GIVEN TEXT ::
______________________________

Mike Phillips

Mike Phillips

Wildlife Biologist | Montana State Senator

Mike Phillips has played a key role in wolf conservation and recovery. From 1986–1994, he was the Field Coordinator for the Red Wolf Recovery Program. He was also instrumental in the return of gray wolves to the Greater Yellowstone Ecosystem, serving as Project Leader for the wolf restoration effort from its inception in 1994 until 1997 when he left the National Park Service to establish TESF and TBD.

As an endeavor separate and apart from his leadership of TESF and TBD, Phillips entered the political arena in 2006 through election to the Montana legislature as the representative for House District 66, Bozeman. Shortly thereafter, he founded the Montana Legislative Climate Change Caucus. In 2009, Phillips was elected as the Chairman of the House Democratic Caucus. During this legislative session, he played a critical role in crafting and passing the nation’s most comprehensive law for sequestering CO2 in geological formations.

Phillips was re-elected to the state House in 2010 and to the state Senate in 2012. He will serve there at least through 2020. In addition to representing House and Senate districts, Phillips served as a co-chair of the Montana Democratic Legislative Campaign Committee during 2007 and 2008. In the fall of 2009, Phillips was recruited by the White House to join a coalition of state legislative leaders to work with the Obama administration and the U.S. Senate in an effort to pass clean energy jobs and climate change legislation.

Phillips received his B.Sc. in Ecology, Ethology, and Evolution from the University of Illinois in 1980, and his M.Sc. in Wildlife Ecology from the University of Alaska in 1986. He has conducted wildlife research, with an emphasis on large carnivores, throughout the United States and Australia. Phillips’s career focuses on imperiled species recovery, integrating private land and conservation, and the socio-political aspects of conservation biology.

______________________________

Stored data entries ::
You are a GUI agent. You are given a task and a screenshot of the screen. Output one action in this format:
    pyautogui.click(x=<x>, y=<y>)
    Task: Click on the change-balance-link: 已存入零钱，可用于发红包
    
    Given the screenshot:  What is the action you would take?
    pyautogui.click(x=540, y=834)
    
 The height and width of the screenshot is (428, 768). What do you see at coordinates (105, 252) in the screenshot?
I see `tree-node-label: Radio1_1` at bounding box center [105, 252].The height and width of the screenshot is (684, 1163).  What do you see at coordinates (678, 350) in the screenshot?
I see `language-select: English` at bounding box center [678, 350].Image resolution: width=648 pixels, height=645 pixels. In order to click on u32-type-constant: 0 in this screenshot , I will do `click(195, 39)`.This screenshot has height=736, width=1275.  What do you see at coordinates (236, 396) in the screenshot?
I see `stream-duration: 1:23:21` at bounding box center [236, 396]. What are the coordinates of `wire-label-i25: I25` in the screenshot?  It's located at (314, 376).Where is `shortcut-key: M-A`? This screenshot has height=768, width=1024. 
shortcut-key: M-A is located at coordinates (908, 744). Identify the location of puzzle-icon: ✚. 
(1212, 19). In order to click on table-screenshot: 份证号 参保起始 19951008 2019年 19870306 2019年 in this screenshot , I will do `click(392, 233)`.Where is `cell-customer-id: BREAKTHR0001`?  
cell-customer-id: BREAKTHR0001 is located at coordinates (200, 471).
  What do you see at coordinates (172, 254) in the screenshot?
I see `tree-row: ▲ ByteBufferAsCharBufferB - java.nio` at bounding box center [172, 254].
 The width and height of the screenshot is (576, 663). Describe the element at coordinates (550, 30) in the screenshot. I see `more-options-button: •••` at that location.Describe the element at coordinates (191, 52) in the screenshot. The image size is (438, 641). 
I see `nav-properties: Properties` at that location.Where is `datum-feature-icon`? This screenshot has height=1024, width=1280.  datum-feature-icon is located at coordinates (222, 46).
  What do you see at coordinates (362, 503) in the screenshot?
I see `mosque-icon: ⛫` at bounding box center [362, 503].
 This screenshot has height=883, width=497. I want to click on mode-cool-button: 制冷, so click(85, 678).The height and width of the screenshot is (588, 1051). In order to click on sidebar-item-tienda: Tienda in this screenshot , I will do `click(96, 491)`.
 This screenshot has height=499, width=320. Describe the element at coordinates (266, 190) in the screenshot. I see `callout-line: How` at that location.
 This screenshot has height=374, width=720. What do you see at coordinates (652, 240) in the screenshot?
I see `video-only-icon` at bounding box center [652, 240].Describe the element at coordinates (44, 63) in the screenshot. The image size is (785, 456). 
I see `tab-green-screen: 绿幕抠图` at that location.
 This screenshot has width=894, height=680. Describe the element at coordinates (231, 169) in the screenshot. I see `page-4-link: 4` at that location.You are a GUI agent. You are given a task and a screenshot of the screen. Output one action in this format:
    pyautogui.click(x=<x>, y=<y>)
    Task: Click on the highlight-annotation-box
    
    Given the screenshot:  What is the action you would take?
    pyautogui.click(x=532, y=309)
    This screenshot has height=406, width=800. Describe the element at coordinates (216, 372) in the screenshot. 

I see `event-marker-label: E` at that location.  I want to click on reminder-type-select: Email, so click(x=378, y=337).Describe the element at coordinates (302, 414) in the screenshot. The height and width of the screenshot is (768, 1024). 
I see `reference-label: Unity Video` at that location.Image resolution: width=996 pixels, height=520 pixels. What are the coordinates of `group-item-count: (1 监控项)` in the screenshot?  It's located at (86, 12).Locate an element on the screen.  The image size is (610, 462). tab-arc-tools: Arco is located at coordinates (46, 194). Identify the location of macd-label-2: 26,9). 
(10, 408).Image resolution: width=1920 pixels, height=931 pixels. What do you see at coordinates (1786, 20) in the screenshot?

______________________________

QUESTIONS ::
a. Answer these questions using the Mike Phillips profile:
(i) During which years was Phillips the Field Coordinator for the Red Wolf Recovery Program?
(ii) Which district did he represent after his 2006 election to the Montana legislature?
(iii) From which university did he earn his M.Sc. in Wildlife Ecology?
b. Return the passage of the Mike Phillips profile from "As an endeavor" to "in geological formations.", copied word for word.
c. State whether each statement agrees with the Mike Phillips profile. Answer yes or no, and quote the words from the profile that decide it.
(i) Phillips left the National Park Service in 1997.
(ii) Phillips was elected to the state Senate in 2010.
(iii) Phillips's wildlife research has included work in Australia.

EXPECTED OUTPUTS ::
a.
(i) 1986–1994
(ii) House District 66, Bozeman
(iii) The University of Alaska

b.
As an endeavor separate and apart from his leadership of TESF and TBD, Phillips entered the political arena in 2006 through election to the Montana legislature as the representative for House District 66, Bozeman. Shortly thereafter, he founded the Montana Legislative Climate Change Caucus. In 2009, Phillips was elected as the Chairman of the House Democratic Caucus. During this legislative session, he played a critical role in crafting and passing the nation’s most comprehensive law for sequestering CO2 in geological formations.

c.
(i) Yes: "until 1997 when he left the National Park Service to establish TESF and TBD."
(ii) No: "Phillips was re-elected to the state House in 2010 and to the state Senate in 2012."
(iii) Yes: "He has conducted wildlife research, with an emphasis on large carnivores, throughout the United States and Australia."